Multimodal cell death induced by indirubin-3'-oxime through inhibition of Akt/mTOR axis in lung cancer cells.

Lung cancer is a major type of malignancy that has contributed to a high mortality rate for many years. Discovering new small molecules with strong cytotoxic effects on lung cancer is crucial for developing new therapies. In this study, we describe the synthesis of a novel triazole-indirubin-3'-oxime derivative (designated as CRM1) and examine its ability to induce distinct forms of cell death, as well as elucidate the cytotoxicity-associated molecular mechanisms in lung cancer cells. CRM1 selectively reduced cell viability in lung cancer cell lines (A549, PC9, and H1299) without significantly affecting the viability of normal lung cells (HEL299). Mechanistic investigations have demonstrated that CRM1 induces paraptosis through the downregulation of Alix and the upregulation of ATF4 and CHOP. This process is associated with disruption of mitochondrial membrane potential, induction of endoplasmic reticulum stress, and accumulation of reactive oxygen species (ROS).

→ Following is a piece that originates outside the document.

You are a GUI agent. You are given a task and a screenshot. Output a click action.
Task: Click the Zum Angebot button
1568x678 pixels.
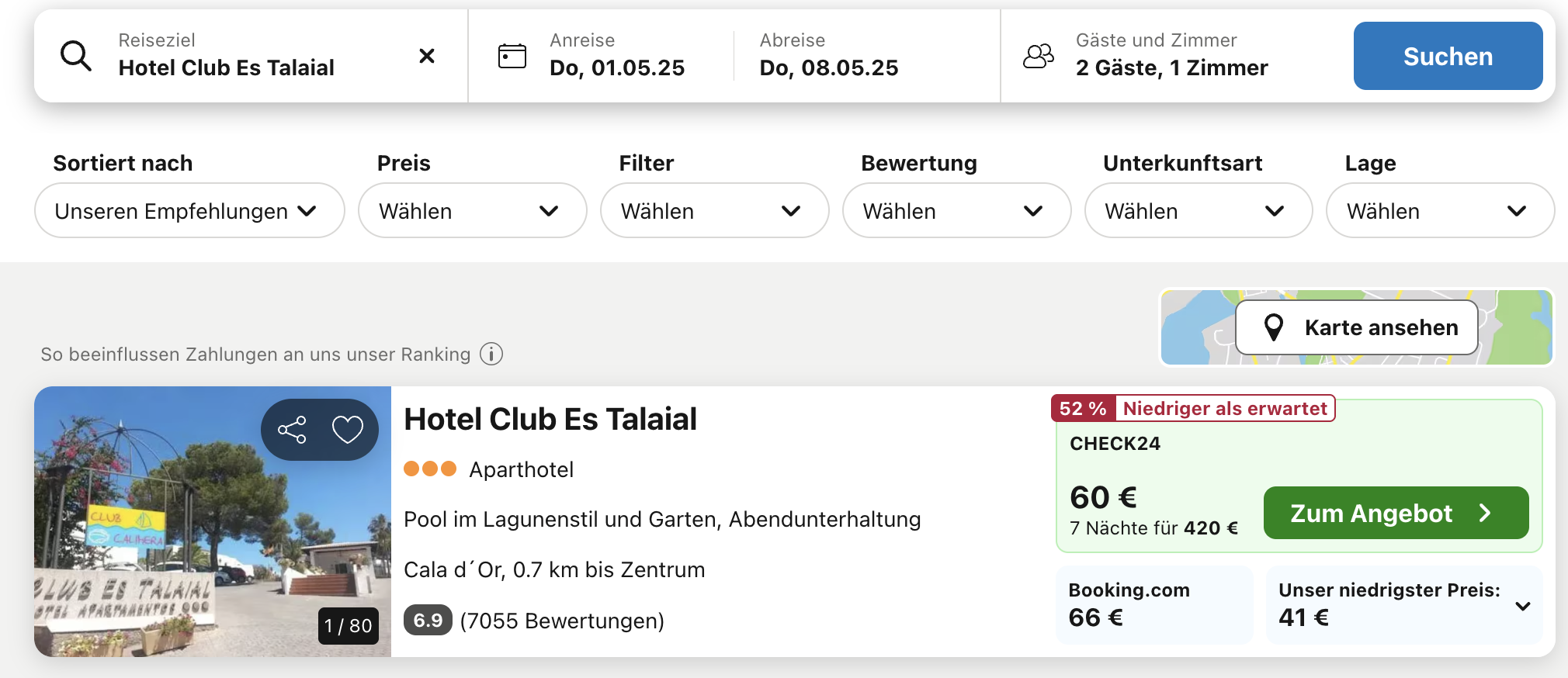[1396, 513]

CRM1 was observed to induce apoptosis, as indicated by DNA fragmentation, an increase in Sub-G1 cell population, as well as elevated caspase-3 cleavage and Bax expression. CRM1 also promoted autophagy, as evidenced by increased expression of Atg7, phosphorylated Beclin-1, and LC3-II, as well as enhanced autophagosome formation. Pharmacological inhibition studies confirmed the independent induction of apoptosis, paraptosis, and autophagy. Pre-exposure of cancer cells to N-acetyl cysteine abrogated CRM1-induced cytotoxicity. Mechanistic studies demonstrated that CRM1 suppresses the activation of Akt, mTOR, and p70S6K, while the overexpression of Akt counteracts the CRM1-driven cytotoxic effects. CRM1 also synergistically potentiated the cytotoxic efficacy of paclitaxel by co-targeting multiple cell death processes. Collectively, these results suggest CRM1 as a promising cytotoxic candidate with a multimodal mechanism of action in lung cancer cells.